Exposons les faits. Pour cela, intéressons-nous à l’ambon en ciment. Il porte une sculpture en très bas-relief qui se détache à peine du ciment gris. On y voit une croix latine d’une forme inhabituelle*. Elle donne naissance à une vigne, symbole eucharistique, sur les tiges de laquelle s’épanouissent des feuilles et des grappes de raisin. Dans leurs entrelacs sont perchés deux paons, symboles de résurrection**.

Sous l’arcade, les rayons de l’Esprit descendent sur le monde de 1930, et par extension, sur l’Église d’aujourd’hui, éclairant l’obscurité d’une geôle où gisent deux personnages dont l’un est à peine visible. Un ange (qui aurait, dit-on, le profil de la première épouse de M. Denis ?) vient les visiter. Qui sont ces personnages ? Que représentent-ils ? Qu’illustrent-ils ? Là se situe le mystère !

 

– Ce lieu serait-il les ténèbres de la mort d’une Église souffrante représentée par ces miséreux à peine vêtus ? Possible, puisque c’est toute l’Église qui est présente de part et d’autre, de la plus proche (celle de 1930 pour M. Denis et la nôtre, celle de 2021) aux plus lointaines de toutes cultures, langues, peuples et nations.

 

– Ou bien, ne peut-on y voir la puissance de l’Esprit allant jusqu’à ressusciter les morts ? En effet, l’artiste a figuré, au-dessus de ce réduit, la croix rédemptrice, et deux paons qui sont symboles d’immortalité***.

 

–  Enfin, ne pourrait-on pas envisager la libération, par un ange, de Saint Pierre enfermé dans sa prison «Et voici que survint l’ange du Seigneur, et une lumière brilla dans la cellule» (Actes des Apôtres 12, 7) ? Mais pourquoi serait-ce Saint Pierre ?

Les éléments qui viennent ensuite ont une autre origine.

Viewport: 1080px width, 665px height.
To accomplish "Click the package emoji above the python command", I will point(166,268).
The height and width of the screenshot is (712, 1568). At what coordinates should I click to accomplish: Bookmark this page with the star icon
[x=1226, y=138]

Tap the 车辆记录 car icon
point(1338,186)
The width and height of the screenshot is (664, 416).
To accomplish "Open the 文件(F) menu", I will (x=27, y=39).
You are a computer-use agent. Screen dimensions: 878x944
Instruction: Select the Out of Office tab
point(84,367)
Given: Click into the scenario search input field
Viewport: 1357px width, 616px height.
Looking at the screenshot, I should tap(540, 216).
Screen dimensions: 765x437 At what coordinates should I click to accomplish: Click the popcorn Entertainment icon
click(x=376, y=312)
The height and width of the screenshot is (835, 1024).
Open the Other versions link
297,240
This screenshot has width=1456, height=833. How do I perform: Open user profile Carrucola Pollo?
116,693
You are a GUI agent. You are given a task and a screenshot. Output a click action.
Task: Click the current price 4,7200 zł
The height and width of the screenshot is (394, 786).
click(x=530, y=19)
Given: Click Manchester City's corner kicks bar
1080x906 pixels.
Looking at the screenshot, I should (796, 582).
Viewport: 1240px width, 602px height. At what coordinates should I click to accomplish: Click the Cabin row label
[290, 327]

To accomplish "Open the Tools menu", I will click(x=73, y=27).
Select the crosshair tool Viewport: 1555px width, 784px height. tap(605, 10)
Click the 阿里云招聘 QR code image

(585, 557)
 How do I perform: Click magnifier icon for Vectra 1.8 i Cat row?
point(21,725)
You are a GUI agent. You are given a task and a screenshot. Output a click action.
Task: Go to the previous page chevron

. Une première piste se trouve dans l’organisation de l’image. L’artiste a pris soin de situer sur une même verticale Saint Pierre et Saint Paul l’un au-dessus de l’autre, sous la Sainte Vierge à qui Jésus a confié l’Église. On ne peut séparer Saint Pierre et Saint Paul. Ils nous ont transmis l’Évangile du Christ et l’Église s’appuie aujourd’hui encore sur leur enseignement. Ils sont les deux piliers de l’Église, ils sont les témoins de la vie du Seigneur. Et jamais la Tradition ne les a fêtés l’un sans l’autre (solennité commune le 29 juin). De plus, les ordinations dans l’Église ont lieu à proximité de cette fête. Or, ce sacrement est ici représenté de chaque côté du prisonnier, avec l’ordination des prêtres par Mgr Verdier et Mgr Crépin.

. Autre piste, Jésus a dit à Pierre « Tu es Pierre, et sur cette pierre je bâtirai mon Église » (Mt 16,18).  Regardons maintenant ce personnage : il est en-dessous de la structure portant les Pères de l’Église et, avec les paumes de ses mains, il semble porter les Églises d’Occident et d’Orient.

 

Alors, dans le doute, tournons-nous vers Maurice Denis, qu’en dit-il ? Rien ! Car il a représenté une scène pour laquelle il n’a laissé aucun écrit, aucun renseignement. C’est donc à chacun de la décrypter, et de choisir l’interprétation qui lui semble la plus juste ou de les retenir toutes ensembles……. ou d’en trouver une autre.

 

BONNE FÊTE DE PENTECÔTE

 

Martine et Olivier

 

* Croix « fourchue » : 2 pointes recourbées aux extrémités de chaque bras x 4 bras = rappel des 8 Béatitudes du Sermon sur la Montagne (Mt 5,3-10)

 

** Pline l’Ancien note que l’oiseau perd sa majestueuse parure pendant l’hiver et la retrouve renouvelée au printemps suivant. Le magnifique plumage qu’il retrouve au printemps a été perçu comme un symbole de renaissance par les Anciens et comme celui de la résurrection par les premiers chrétiens.

 

*** Saint Augustin écrit («De civitate Dei», 21, 4) que la chair de l’oiseau était incorruptible, comme le corps du Christ au tombeau. Le paon est ainsi associé à l’immortalité.